◆ Objectives ◆
[A] Below is a guide to eagle watching on the Skagit River, followed by material. List the other birds and wildlife that the guide says also use the waterways.
[B] Reproduce the passage of the eagle-watching guide below, starting with "What to expect: Keep" and going on through "otter, and bear.".

◆ Excerpt ◆
===
Start your visit at the Skagit River Bald Eagle Interpretive Center in Rockport, Wa where staff can provide directions to “Eagle Watcher” sites with high-powered scopes, information handouts, guided interpretive walks, slideshows, and tours.

When to go: Peak eagle watching season runs late November to the end of January with eagle numbers peaking from Christmas through mid-January. For 2013, the interpretive center is open Saturday and Sunday, 10:00am – 4:00pm until January 27. Guided walks are at 11:00am.

Travel time: Rockport, Wa is about 1 hour and 45 minutes away from Seattle via I-5 and SR20, and makes for a good day trip.

What to expect: Keep an eye out for bald eagles soaring on flat wings as they ride “thermals” (warm air currents), or perching on the bare limbs of cottonwood trees. They can also be spotted on the river bank eating spawned-out chum salmon. The sight of them swooping down to the water or ground with feet thrust forward to snatch their prey is amazing. Spend some time spotting other birds and wildlife that also use the waterways: ducks, geese, blue herons, deer, beaver, otter, and bear.

How to dress: Wear warm, waterproof outdoor clothing, hats and gloves, and sturdy footgear. And don’t forget to bring a change of clothes!

Cost: Free, although the center is accepting donations to keep the facility open for more years to come.

Eagle spotting tips:

  • Eagles are easily scared off by humans so tread lightly and keep your distance. Purchase a good pair of binoculars for optimum eagle watching. The Seattle Audubon Society’s Nature Shop sells a compact, lightweight pair for under $30–ideal for little hands and your pocket!
  • If you can get to the viewing sites between dawn and 11:00am (hooray for parents with early risers!), you will be rewarded with a concerto of twitterings and ‘chak-chaks’ as the bald eagles have breakfast.
  • Cloudy or overcast days are the best days to see bald eagles because they stay close to the river, perching in trees, digesting their morning meal, and conserving energy.
  • On sunny days, look up. The eagles are likely to be more active and airborne, soaring thousands of feet above the valley floor.
===
◆ Collected data ◆
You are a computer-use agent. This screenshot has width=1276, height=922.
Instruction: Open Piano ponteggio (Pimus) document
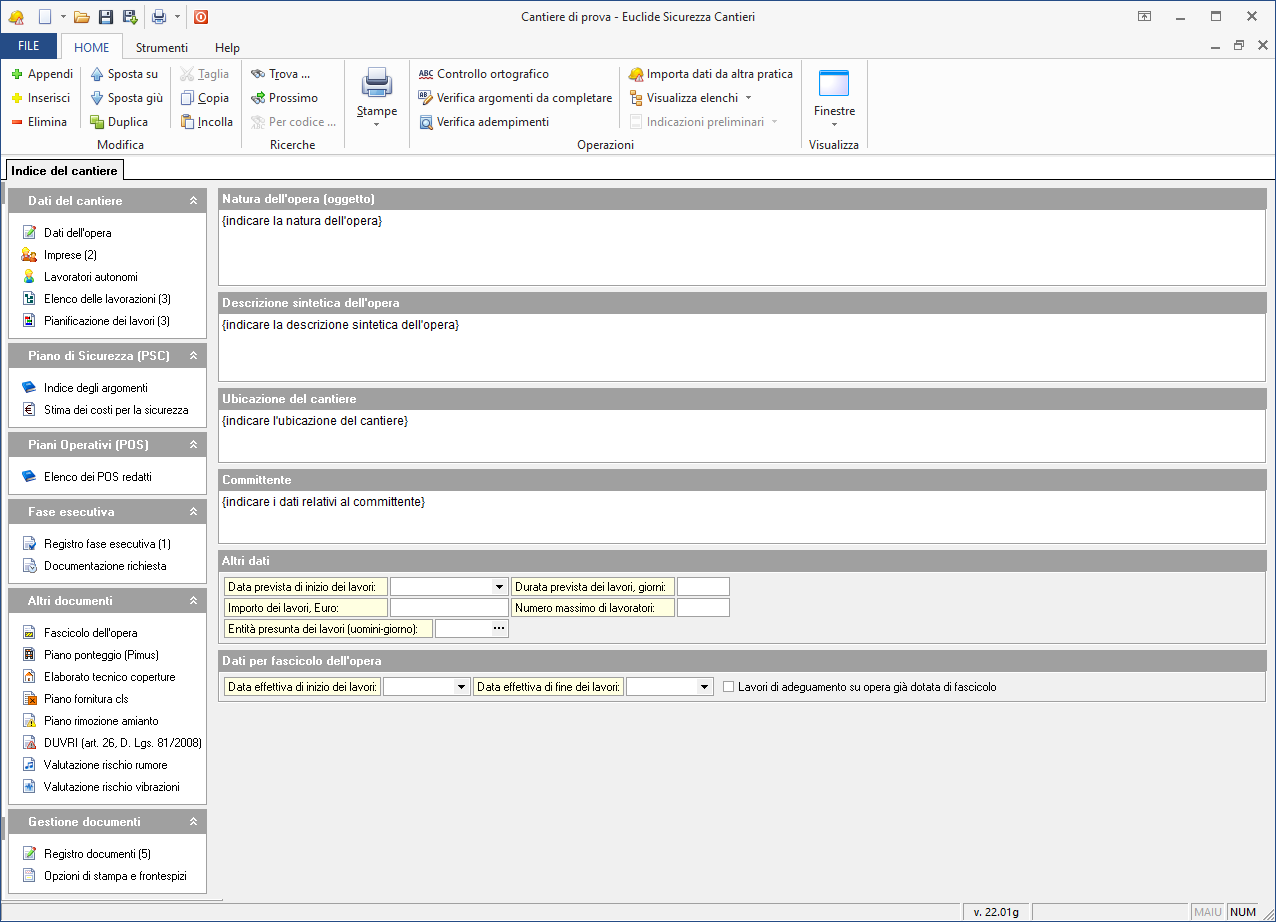(x=101, y=655)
===
◆ Exercise answers ◆
[A] ducks, geese, blue herons, deer, beaver, otter, bear

[B]
What to expect: Keep an eye out for bald eagles soaring on flat wings as they ride “thermals” (warm air currents), or perching on the bare limbs of cottonwood trees. They can also be spotted on the river bank eating spawned-out chum salmon. The sight of them swooping down to the water or ground with feet thrust forward to snatch their prey is amazing. Spend some time spotting other birds and wildlife that also use the waterways: ducks, geese, blue herons, deer, beaver, otter, and bear.